━━ Page extract ━━
Section 31(1), Human Rights Act

Article 6(1), European Convention on Human Rights

Fair hearing (heading)

Right to a fair trial (heading)

A person charged with a criminal offence or a party to a civil proceeding has the right to have the charge or proceeding decided by a competent, independent and impartial court or tribunal after a fair and public hearing.

In the determination of his civil rights and obligations or of any criminal charge against him, everyone is entitled to a fair and public hearing within a reasonable time by an independent and impartial tribunal established by law…

  1. It can be seen that the right given by s 31(1) is not substantially different from the right given by Article 6 of the European Convention on Human Rights. In particular, there is no substantive difference in the condition under which the right applies – civil or criminal proceedings. Both provisions require a “fair and public hearing”. The right given under the Queensland Act is to have the proceeding decided by a “competent, independent and impartial court or tribunal”. The right given under the European Convention is to have the proceeding decided by “an independent and impartial tribunal established by law”. The European provision requires a hearing within a reasonable time. The Queensland provision is silent about that.

  2. The differences, that is Queensland’s additional requirement of a ‘competent’ tribunal[305] and the European requirement of a hearing within a reasonable time,[306] are not material differences which would justify distinguishing the point of principle in Alconbury. Similar considerations apply to the differences in the respective planning schemes.

    [305]More likely than not ‘competence’ is assumed as part of the UK’s requirement of “an independent and impartial tribunal established by law”.

    [306]The Queensland provision refers to a hearing of a ‘court or tribunal’ whereas the European provision is limited to ‘tribunal’. The difference is not material because a court is likely to be comprehended by the expression ‘tribunal’.

  3. It follows that the Ashworth parties have not established that their rights under s 23, 24 and 31(1) were limited.

Justified Limitation?

  1. Section 13 of the Human Rights Act provides as follows:

    13  Human rights may be limited

    (1) A human right may be subject under law only to reasonable limits that can be demonstrably justified in a free and democratic society based on human dignity, equality and freedom.

    (2) In deciding whether a limit on a human right is reasonable and justifiable as mentioned in subsection (1), the following factors may be relevant—

    (a)the nature of the human right;

    (b)the nature of the purpose of the limitation, including whether it is consistent with a free and democratic society based on human dignity, equality and freedom;

    (c)the relationship between the limitation and its purpose, including whether the limitation helps to achieve the purpose;

    (d)whether there are any less restrictive and reasonably available ways to achieve the purpose;

    (e)the importance of the purpose of the limitation;

    (f)the importance of preserving the human right, taking into account the nature and extent of the limitation on the human right;

    (g)the balance between the matters mentioned in paragraphs (e) and (f).
━━━
Problems —
- 1) Which factors does section 13(2), as quoted in the human rights excerpt, list as possibly relevant to whether a limit on a human right is reasonable and justifiable?
- 2) Reproduce the part of the human rights excerpt starting with "Fair hearing (heading)" and going on through "and public hearing.".
━━ Recorded information ━━
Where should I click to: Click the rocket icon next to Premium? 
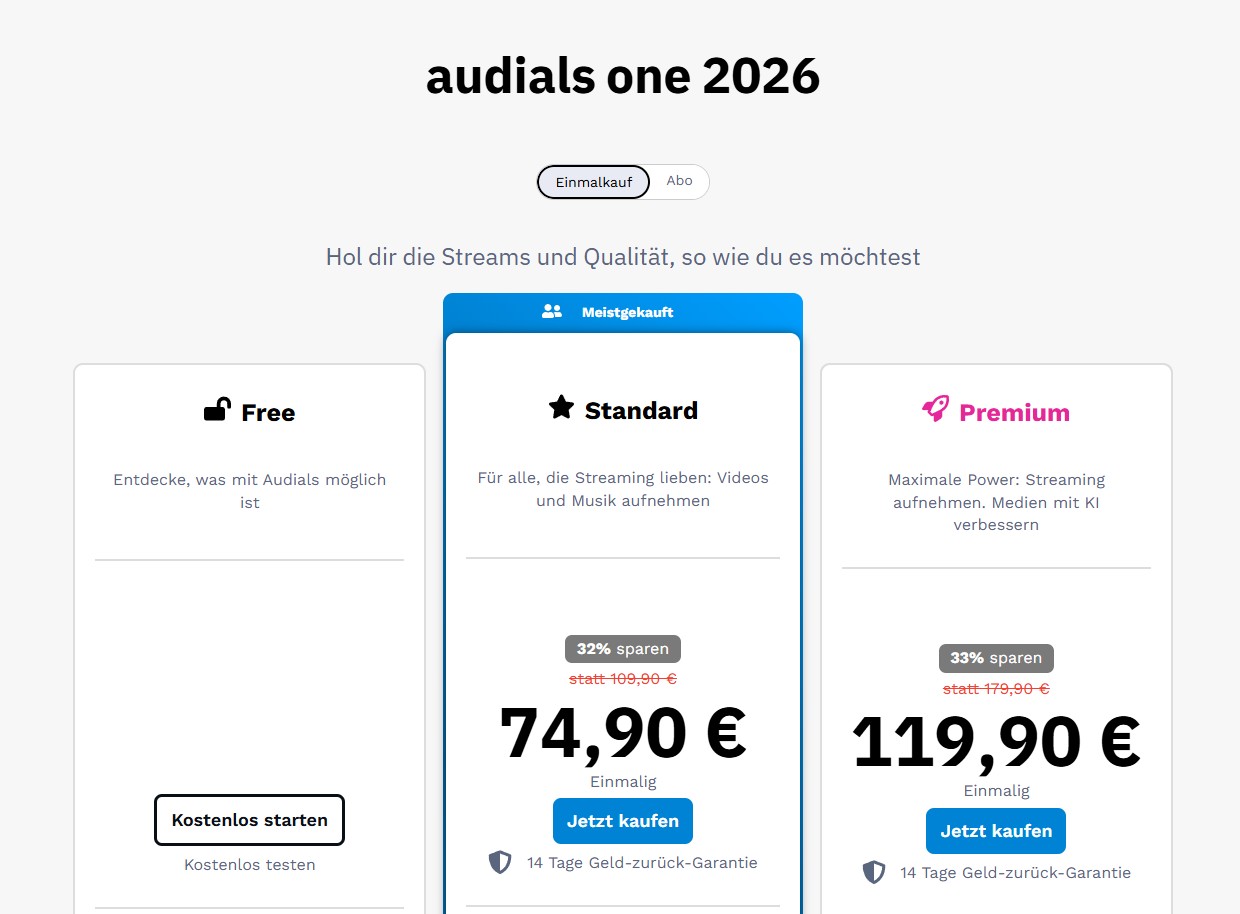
━━━
Problem solutions —
- 1)
(a) the nature of the human right;
(b) the nature of the purpose of the limitation, including whether it is consistent with a free and democratic society based on human dignity, equality and freedom;
(c) the relationship between the limitation and its purpose, including whether the limitation helps to achieve the purpose;
(d) whether there are any less restrictive and reasonably available ways to achieve the purpose;
(e) the importance of the purpose of the limitation;
(f) the importance of preserving the human right, taking into account the nature and extent of the limitation on the human right;
(g) the balance between the matters mentioned in paragraphs (e) and (f).

- 2)
Fair hearing (heading)

Right to a fair trial (heading)

A person charged with a criminal offence or a party to a civil proceeding has the right to have the charge or proceeding decided by a competent, independent and impartial court or tribunal after a fair and public hearing.